Images are to be skipped; everything else in the records must be repeated exactly.
::::
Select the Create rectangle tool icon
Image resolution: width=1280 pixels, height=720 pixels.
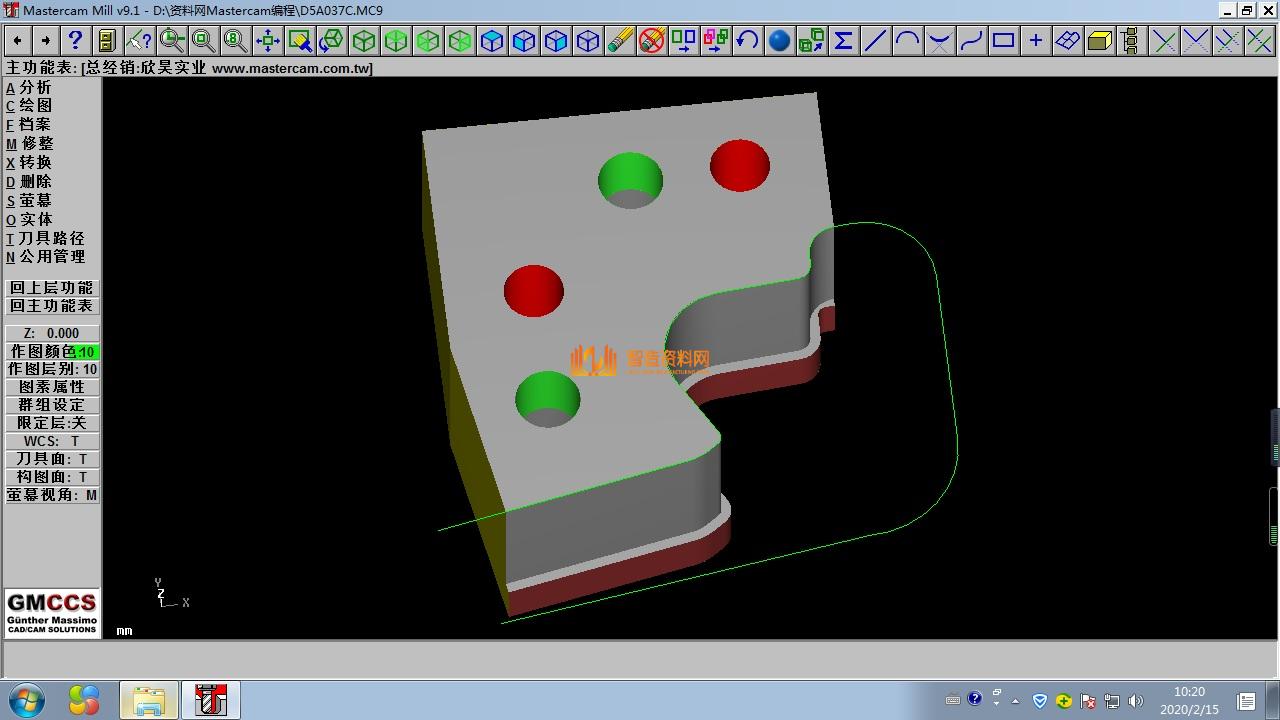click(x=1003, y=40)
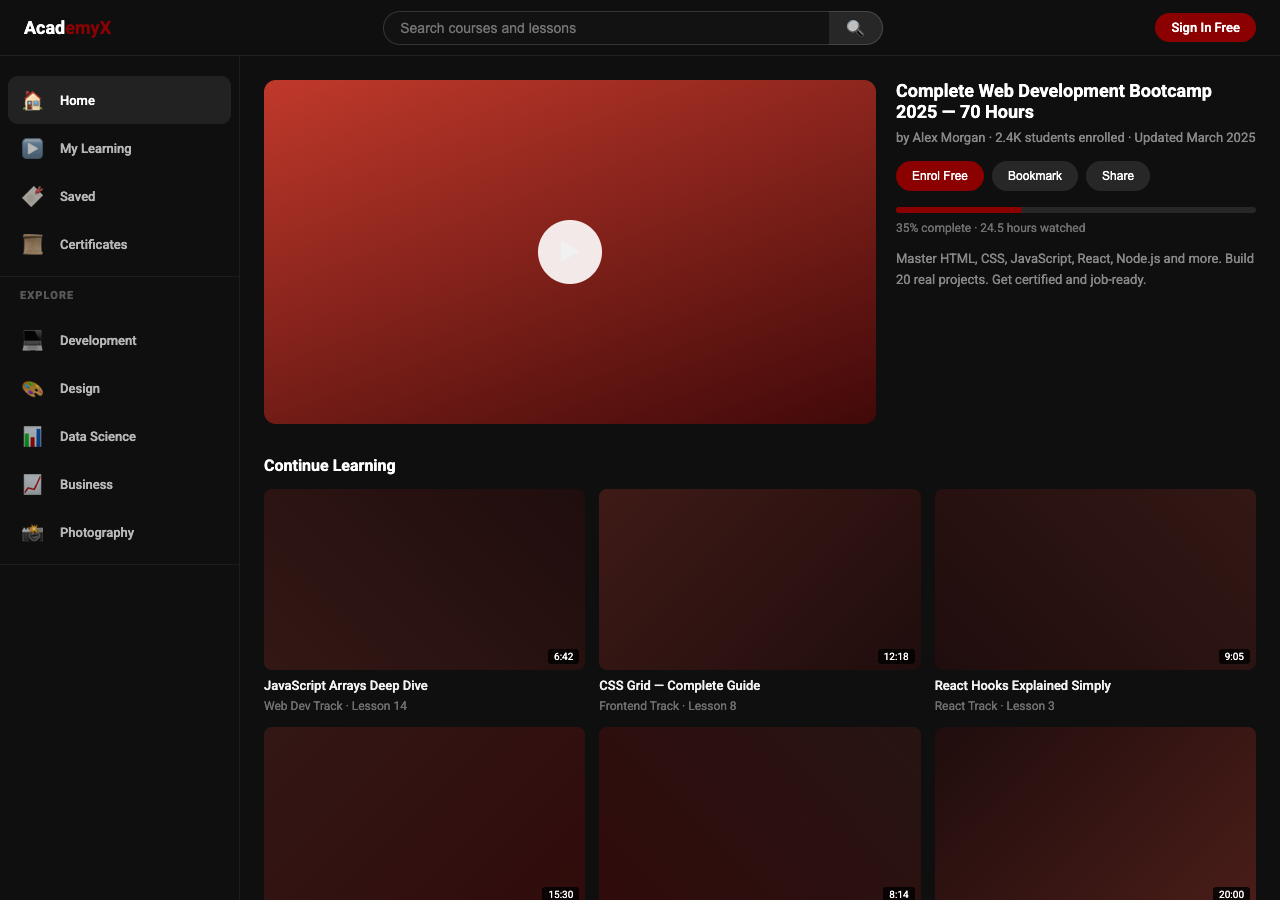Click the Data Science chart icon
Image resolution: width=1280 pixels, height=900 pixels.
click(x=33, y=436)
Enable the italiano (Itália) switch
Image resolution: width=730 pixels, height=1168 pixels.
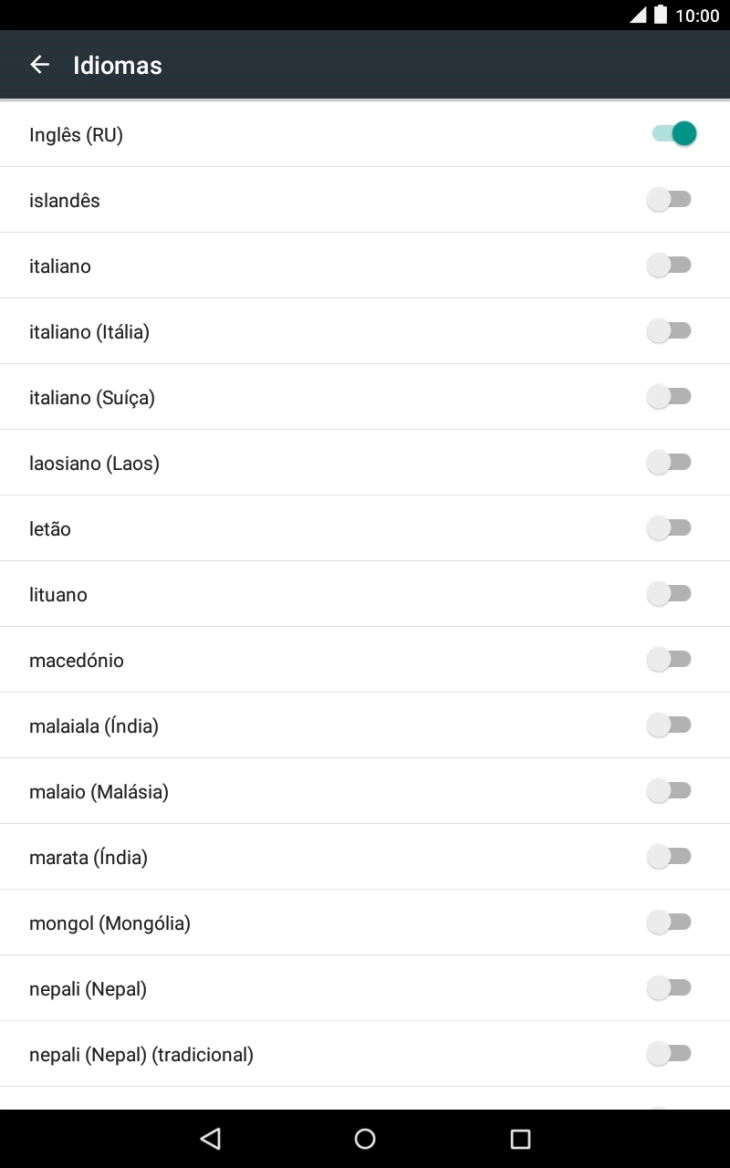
::::
**OUTPUT OF THE EXERCISE**
Select the Create rectangle tool icon
Image resolution: width=1280 pixels, height=720 pixels.
click(x=1003, y=40)
Click the Data Science chart icon
Image resolution: width=1280 pixels, height=900 pixels.
click(x=33, y=436)
Enable the italiano (Itália) switch
Image resolution: width=730 pixels, height=1168 pixels.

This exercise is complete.